Under the Cash Incentive Plan a performance period
may be a fiscal year or a multi-year cycle, as determined by the Compensation Committee. Performance objectives may be based on one or more of certain performance measures which may relate to us, one or more of our subsidiaries, our business
divisions or units, or any combination of the foregoing, and the objectives may be applied on an absolute basis, relative to one or more peer group companies or indices, or any combination thereof, in each case as the Compensation Committee
determines. The Compensation Committee may appropriately adjust any performance evaluation under a performance objective or objectives to reflect or exclude certain unusual events that may occur during the performance period. If there is an
Incentive Plan Change in Control (as defined below under Payments made upon Termination in Connection with Change in Control Treatment of Nonqualified Stock Options), the Compensation Committee will determine promptly, in its
discretion, whether and to what extent the performance criteria have been met or will be deemed to have been met for the year in which the Incentive Plan Change in Control occurs and for any completed performance period for which a determination
under the plan has not been made. If the Compensation Committee determines the criteria have been met, participants will receive their bonuses as soon as practicable, but in no event more than 30 days after the determination.
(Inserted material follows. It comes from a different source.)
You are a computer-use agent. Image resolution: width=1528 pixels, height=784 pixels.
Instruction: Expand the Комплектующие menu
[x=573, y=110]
The Compensation Committee has absolute discretion to reduce or eliminate the amount otherwise payable under the Cash Incentive Plan and to establish rules or
procedures which limit the amount payable to a participant to an amount that is less than the amount otherwise approved as that participants incentive bonus, except that following an Incentive Plan Change in Control the Compensation Committee
continues to have such right only in the event that a participant engages in misconduct or materially fails to fulfill his or her duties, in each case, as determined by the Compensation Committee.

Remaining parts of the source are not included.